References
Use of intranasal drug administration in the pre-hospital setting
Abstract
This article explores the benefits of intranasal as a recommended route for drug delivery in the pre-hospital setting for healthcare professionals. It is currently used in Australia, USA and some UK Ambulance services and remains a preferred route in certain patient groups. Intranasal can lead to a reduction in needle stick injuries for the healthcare professional and allowing immediate drug therapy in a emergency setting for bystanders. Randomised control trial's and evidence-based practice to discuss the absorption rate and different drugs that could be used through this route. After reading this article paramedics should be more aware of this safe route and its benefits in the emergency setting.
Drug administration within the pre-hospital setting is currently seen via various routes. Oral, per rectal, intramuscular (IM) and intravenous (IV) are widely accepted for various drug delivery systems. Intranasal (IN) administration is something relatively new and currently relies on evidence–based practice to strengthen its use in the pre-hospital setting. The paramedic profession is progressing and using evidence–besed practice as a reliable and proven scientific route, studied by experts who evaluate evidence critically (College of Paramedics (CoP) 2008).

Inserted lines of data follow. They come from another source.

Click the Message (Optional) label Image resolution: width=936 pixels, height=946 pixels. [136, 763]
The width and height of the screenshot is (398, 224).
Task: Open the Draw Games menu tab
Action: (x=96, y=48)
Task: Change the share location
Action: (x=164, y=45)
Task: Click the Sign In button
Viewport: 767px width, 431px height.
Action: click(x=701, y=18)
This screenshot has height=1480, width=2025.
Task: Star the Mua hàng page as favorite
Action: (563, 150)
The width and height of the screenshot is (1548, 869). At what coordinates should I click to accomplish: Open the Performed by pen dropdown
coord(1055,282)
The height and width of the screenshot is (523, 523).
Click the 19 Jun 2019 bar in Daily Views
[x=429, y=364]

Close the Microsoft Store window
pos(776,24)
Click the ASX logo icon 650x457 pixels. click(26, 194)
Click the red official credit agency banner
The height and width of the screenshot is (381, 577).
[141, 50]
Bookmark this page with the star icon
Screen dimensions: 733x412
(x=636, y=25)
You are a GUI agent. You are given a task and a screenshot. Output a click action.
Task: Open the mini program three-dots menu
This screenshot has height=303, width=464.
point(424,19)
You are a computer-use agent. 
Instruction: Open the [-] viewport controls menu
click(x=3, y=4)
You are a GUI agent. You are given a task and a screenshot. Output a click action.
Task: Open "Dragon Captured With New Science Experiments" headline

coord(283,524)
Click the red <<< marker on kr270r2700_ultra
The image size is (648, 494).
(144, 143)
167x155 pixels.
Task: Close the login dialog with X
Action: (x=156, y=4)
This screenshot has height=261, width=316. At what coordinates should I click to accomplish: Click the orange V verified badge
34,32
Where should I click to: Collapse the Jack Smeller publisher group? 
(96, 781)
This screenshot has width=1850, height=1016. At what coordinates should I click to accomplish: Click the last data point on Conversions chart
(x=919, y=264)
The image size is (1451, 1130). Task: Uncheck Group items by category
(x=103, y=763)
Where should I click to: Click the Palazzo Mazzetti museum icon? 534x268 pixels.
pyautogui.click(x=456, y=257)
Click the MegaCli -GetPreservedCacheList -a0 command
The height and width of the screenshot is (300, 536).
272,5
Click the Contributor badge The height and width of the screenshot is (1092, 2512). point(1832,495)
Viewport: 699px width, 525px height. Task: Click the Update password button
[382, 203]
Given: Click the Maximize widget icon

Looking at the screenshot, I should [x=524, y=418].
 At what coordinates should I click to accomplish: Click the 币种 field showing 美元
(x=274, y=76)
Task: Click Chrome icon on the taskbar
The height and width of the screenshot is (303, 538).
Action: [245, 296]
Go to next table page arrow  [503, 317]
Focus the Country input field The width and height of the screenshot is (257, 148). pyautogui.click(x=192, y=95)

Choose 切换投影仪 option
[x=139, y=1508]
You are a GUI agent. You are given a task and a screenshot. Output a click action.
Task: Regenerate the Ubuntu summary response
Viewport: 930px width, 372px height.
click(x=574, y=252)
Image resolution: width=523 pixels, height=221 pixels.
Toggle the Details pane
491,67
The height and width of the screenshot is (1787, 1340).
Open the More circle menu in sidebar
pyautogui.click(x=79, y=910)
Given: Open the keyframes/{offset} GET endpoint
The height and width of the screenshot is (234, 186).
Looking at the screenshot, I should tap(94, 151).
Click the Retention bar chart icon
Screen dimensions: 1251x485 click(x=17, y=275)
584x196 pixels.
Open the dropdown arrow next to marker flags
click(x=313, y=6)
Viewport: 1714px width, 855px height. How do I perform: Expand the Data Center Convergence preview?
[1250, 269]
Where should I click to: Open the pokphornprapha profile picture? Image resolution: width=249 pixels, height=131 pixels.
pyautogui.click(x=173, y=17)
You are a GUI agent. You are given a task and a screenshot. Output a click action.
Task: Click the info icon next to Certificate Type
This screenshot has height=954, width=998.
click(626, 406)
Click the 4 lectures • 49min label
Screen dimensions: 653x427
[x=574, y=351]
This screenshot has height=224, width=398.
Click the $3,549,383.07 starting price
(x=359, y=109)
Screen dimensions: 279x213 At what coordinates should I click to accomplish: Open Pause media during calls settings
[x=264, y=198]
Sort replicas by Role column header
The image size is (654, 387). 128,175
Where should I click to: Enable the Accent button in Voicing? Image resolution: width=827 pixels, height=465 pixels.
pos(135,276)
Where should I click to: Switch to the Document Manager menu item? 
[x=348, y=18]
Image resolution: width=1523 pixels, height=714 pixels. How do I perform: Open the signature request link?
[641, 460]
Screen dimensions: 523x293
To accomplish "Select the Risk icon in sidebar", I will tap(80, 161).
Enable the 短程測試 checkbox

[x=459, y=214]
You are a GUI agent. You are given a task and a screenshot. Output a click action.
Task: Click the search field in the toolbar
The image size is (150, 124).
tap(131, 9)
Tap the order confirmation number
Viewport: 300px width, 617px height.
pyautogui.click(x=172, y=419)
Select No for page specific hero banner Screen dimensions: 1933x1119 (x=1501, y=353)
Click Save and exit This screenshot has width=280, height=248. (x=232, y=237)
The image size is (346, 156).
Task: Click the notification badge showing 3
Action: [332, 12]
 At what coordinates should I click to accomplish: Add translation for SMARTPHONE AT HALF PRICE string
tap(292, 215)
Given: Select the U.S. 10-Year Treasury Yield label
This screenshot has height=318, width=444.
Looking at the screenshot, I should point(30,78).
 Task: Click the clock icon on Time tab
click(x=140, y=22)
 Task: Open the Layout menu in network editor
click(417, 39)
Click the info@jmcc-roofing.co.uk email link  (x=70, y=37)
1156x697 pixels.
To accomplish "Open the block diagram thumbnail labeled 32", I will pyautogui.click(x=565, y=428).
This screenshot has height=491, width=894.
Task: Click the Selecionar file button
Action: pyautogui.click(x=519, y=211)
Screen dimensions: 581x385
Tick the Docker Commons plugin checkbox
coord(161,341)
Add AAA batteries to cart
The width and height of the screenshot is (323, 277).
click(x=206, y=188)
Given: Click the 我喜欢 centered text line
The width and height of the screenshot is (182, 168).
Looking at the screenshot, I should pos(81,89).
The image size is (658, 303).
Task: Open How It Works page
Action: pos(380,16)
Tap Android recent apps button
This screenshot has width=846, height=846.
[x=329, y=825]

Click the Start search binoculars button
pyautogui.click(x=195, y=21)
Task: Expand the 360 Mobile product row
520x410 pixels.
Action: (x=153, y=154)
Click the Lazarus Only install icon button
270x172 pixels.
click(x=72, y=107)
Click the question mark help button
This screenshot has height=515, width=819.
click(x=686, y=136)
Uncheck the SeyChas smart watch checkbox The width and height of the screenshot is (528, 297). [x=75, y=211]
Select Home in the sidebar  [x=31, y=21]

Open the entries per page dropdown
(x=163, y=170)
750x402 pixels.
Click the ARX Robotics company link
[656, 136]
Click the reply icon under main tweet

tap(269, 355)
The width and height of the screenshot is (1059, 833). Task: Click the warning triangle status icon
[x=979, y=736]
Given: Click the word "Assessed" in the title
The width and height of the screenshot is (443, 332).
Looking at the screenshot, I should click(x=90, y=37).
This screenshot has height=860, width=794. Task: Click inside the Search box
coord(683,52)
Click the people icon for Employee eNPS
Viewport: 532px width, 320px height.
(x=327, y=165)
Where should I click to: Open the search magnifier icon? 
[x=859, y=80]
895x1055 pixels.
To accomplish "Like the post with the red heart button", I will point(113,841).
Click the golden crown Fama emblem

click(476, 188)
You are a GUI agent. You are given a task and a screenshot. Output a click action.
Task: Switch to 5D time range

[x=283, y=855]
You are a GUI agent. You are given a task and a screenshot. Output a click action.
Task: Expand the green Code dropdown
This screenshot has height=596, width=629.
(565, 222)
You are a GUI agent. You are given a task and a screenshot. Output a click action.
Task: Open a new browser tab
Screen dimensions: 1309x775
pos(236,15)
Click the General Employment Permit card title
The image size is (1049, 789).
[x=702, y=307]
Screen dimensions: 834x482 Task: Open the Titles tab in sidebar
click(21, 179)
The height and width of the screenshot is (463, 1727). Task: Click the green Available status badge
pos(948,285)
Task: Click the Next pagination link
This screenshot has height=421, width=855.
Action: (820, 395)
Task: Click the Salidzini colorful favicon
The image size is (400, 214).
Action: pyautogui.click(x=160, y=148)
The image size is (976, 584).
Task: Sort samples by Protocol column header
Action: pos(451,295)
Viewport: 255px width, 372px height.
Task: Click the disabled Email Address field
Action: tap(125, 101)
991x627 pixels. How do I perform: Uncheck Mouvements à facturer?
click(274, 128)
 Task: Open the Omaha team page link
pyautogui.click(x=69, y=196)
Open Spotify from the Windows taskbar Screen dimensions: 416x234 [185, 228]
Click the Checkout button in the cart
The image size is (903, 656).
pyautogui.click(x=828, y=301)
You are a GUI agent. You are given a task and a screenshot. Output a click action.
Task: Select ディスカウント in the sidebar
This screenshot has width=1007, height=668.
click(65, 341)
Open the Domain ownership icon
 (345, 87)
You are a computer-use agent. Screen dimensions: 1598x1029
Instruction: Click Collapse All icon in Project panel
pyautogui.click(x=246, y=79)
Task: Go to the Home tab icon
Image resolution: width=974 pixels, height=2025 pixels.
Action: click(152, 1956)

This article will explore the background of intranasal drug administration within the prehospital setting.There will be discussion around the pathophysiology of intranasal therapy, the different patient groups that would benefit and an awareness of the different types of drugs that could be used from intranasal drug delivery system. Strengths and limitations of intranasal will be reviewed through evaluating research and evidence based practice, while also incorporating arguments for comparison modes of administration, such as IM therapy. An insight regarding ethical issues and the paramedic's accountability will then be discussed before a formative conclusion is reached.